[start of Data in this exercise]

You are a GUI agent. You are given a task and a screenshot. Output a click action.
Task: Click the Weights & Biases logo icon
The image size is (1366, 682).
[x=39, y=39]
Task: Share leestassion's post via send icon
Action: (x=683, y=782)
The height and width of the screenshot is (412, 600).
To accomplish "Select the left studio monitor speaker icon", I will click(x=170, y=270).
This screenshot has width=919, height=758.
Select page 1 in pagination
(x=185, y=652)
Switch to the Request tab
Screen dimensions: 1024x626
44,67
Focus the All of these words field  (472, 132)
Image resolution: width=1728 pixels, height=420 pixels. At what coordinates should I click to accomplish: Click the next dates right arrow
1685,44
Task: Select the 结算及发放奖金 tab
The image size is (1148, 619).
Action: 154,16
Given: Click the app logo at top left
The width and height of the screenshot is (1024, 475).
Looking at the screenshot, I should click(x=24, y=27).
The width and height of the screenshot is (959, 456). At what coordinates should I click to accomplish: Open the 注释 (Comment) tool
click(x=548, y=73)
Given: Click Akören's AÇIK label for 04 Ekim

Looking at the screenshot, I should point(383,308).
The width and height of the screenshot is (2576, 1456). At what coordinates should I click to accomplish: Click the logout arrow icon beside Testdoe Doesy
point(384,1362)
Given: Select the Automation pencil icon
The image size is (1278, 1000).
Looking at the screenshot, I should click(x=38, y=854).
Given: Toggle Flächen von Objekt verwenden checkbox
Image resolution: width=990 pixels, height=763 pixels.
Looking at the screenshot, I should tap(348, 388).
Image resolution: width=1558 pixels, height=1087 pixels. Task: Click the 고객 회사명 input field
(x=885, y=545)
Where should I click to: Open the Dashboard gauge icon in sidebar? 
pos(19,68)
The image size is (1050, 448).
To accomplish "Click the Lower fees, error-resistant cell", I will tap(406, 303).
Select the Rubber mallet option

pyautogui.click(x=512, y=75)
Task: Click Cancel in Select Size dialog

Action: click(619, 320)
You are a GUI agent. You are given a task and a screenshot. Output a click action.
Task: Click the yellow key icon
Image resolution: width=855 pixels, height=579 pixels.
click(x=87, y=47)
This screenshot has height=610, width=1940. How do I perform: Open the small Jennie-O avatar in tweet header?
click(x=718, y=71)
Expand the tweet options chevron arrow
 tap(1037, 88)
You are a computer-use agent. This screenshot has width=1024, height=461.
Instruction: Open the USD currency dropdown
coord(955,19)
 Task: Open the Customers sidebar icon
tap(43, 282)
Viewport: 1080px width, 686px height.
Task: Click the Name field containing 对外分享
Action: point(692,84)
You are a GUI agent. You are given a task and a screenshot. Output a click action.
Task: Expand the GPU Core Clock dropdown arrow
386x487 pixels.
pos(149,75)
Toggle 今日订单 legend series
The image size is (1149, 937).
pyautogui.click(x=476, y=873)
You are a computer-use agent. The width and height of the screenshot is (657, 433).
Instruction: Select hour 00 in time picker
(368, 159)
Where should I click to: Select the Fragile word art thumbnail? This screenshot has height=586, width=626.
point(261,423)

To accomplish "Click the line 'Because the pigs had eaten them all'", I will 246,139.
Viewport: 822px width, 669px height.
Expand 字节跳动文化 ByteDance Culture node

[end of Data in this exercise]

### The request
Please quote every one of the records above word for word.

### Response to the exercise
You are a GUI agent. You are given a task and a screenshot. Output a click action.
Task: Click the Weights & Biases logo icon
The image size is (1366, 682).
[x=39, y=39]
Task: Share leestassion's post via send icon
Action: (x=683, y=782)
The height and width of the screenshot is (412, 600).
To accomplish "Select the left studio monitor speaker icon", I will click(x=170, y=270).
This screenshot has width=919, height=758.
Select page 1 in pagination
(x=185, y=652)
Switch to the Request tab
Screen dimensions: 1024x626
44,67
Focus the All of these words field  (472, 132)
Image resolution: width=1728 pixels, height=420 pixels. At what coordinates should I click to accomplish: Click the next dates right arrow
1685,44
Task: Select the 结算及发放奖金 tab
The image size is (1148, 619).
Action: 154,16
Given: Click the app logo at top left
The width and height of the screenshot is (1024, 475).
Looking at the screenshot, I should click(x=24, y=27).
The width and height of the screenshot is (959, 456). At what coordinates should I click to accomplish: Open the 注释 (Comment) tool
click(x=548, y=73)
Given: Click Akören's AÇIK label for 04 Ekim

Looking at the screenshot, I should point(383,308).
The width and height of the screenshot is (2576, 1456). At what coordinates should I click to accomplish: Click the logout arrow icon beside Testdoe Doesy
point(384,1362)
Given: Select the Automation pencil icon
The image size is (1278, 1000).
Looking at the screenshot, I should click(x=38, y=854).
Given: Toggle Flächen von Objekt verwenden checkbox
Image resolution: width=990 pixels, height=763 pixels.
Looking at the screenshot, I should tap(348, 388).
Image resolution: width=1558 pixels, height=1087 pixels. Task: Click the 고객 회사명 input field
(x=885, y=545)
Where should I click to: Open the Dashboard gauge icon in sidebar? 
pos(19,68)
The image size is (1050, 448).
To accomplish "Click the Lower fees, error-resistant cell", I will tap(406, 303).
Select the Rubber mallet option

pyautogui.click(x=512, y=75)
Task: Click Cancel in Select Size dialog

Action: click(619, 320)
You are a GUI agent. You are given a task and a screenshot. Output a click action.
Task: Click the yellow key icon
Image resolution: width=855 pixels, height=579 pixels.
click(x=87, y=47)
This screenshot has height=610, width=1940. How do I perform: Open the small Jennie-O avatar in tweet header?
click(x=718, y=71)
Expand the tweet options chevron arrow
 tap(1037, 88)
You are a computer-use agent. This screenshot has width=1024, height=461.
Instruction: Open the USD currency dropdown
coord(955,19)
 Task: Open the Customers sidebar icon
tap(43, 282)
Viewport: 1080px width, 686px height.
Task: Click the Name field containing 对外分享
Action: point(692,84)
You are a GUI agent. You are given a task and a screenshot. Output a click action.
Task: Expand the GPU Core Clock dropdown arrow
386x487 pixels.
pos(149,75)
Toggle 今日订单 legend series
The image size is (1149, 937).
pyautogui.click(x=476, y=873)
You are a computer-use agent. The width and height of the screenshot is (657, 433).
Instruction: Select hour 00 in time picker
(368, 159)
Where should I click to: Select the Fragile word art thumbnail? This screenshot has height=586, width=626.
point(261,423)

To accomplish "Click the line 'Because the pigs had eaten them all'", I will 246,139.
Viewport: 822px width, 669px height.
Expand 字节跳动文化 ByteDance Culture node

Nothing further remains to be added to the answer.